>>>>>

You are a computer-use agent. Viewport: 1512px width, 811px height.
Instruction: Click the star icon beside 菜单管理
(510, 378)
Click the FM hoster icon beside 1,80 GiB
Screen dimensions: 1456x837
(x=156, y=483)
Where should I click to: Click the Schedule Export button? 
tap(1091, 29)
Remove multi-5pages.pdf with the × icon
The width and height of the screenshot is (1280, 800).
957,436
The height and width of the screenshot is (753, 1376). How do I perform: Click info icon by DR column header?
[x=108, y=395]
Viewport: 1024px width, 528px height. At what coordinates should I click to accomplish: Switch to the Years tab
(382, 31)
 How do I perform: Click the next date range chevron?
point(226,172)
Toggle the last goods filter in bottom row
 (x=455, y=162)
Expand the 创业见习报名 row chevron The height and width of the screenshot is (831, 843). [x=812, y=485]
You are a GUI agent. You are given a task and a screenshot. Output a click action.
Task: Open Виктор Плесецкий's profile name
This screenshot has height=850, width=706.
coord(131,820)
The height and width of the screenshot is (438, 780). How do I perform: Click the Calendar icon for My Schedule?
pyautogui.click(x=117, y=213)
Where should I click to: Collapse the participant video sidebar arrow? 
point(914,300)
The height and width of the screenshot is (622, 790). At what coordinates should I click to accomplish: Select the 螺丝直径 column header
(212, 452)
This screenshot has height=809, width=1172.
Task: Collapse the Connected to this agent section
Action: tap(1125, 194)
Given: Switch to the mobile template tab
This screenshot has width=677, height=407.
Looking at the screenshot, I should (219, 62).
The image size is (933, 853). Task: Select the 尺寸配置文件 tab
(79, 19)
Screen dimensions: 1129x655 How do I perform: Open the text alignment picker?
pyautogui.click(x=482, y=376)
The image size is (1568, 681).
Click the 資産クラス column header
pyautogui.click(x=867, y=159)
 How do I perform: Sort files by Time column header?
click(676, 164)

<<<<<

▶ Work request:
Return every line of the data unchanged.

▶ Exercise response:
You are a computer-use agent. Viewport: 1512px width, 811px height.
Instruction: Click the star icon beside 菜单管理
(510, 378)
Click the FM hoster icon beside 1,80 GiB
Screen dimensions: 1456x837
(x=156, y=483)
Where should I click to: Click the Schedule Export button? 
tap(1091, 29)
Remove multi-5pages.pdf with the × icon
The width and height of the screenshot is (1280, 800).
957,436
The height and width of the screenshot is (753, 1376). How do I perform: Click info icon by DR column header?
[x=108, y=395]
Viewport: 1024px width, 528px height. At what coordinates should I click to accomplish: Switch to the Years tab
(382, 31)
 How do I perform: Click the next date range chevron?
point(226,172)
Toggle the last goods filter in bottom row
 (x=455, y=162)
Expand the 创业见习报名 row chevron The height and width of the screenshot is (831, 843). [x=812, y=485]
You are a GUI agent. You are given a task and a screenshot. Output a click action.
Task: Open Виктор Плесецкий's profile name
This screenshot has height=850, width=706.
coord(131,820)
The height and width of the screenshot is (438, 780). How do I perform: Click the Calendar icon for My Schedule?
pyautogui.click(x=117, y=213)
Where should I click to: Collapse the participant video sidebar arrow? 
point(914,300)
The height and width of the screenshot is (622, 790). At what coordinates should I click to accomplish: Select the 螺丝直径 column header
(212, 452)
This screenshot has height=809, width=1172.
Task: Collapse the Connected to this agent section
Action: tap(1125, 194)
Given: Switch to the mobile template tab
This screenshot has width=677, height=407.
Looking at the screenshot, I should (219, 62).
The image size is (933, 853). Task: Select the 尺寸配置文件 tab
(79, 19)
Screen dimensions: 1129x655 How do I perform: Open the text alignment picker?
pyautogui.click(x=482, y=376)
The image size is (1568, 681).
Click the 資産クラス column header
pyautogui.click(x=867, y=159)
 How do I perform: Sort files by Time column header?
click(676, 164)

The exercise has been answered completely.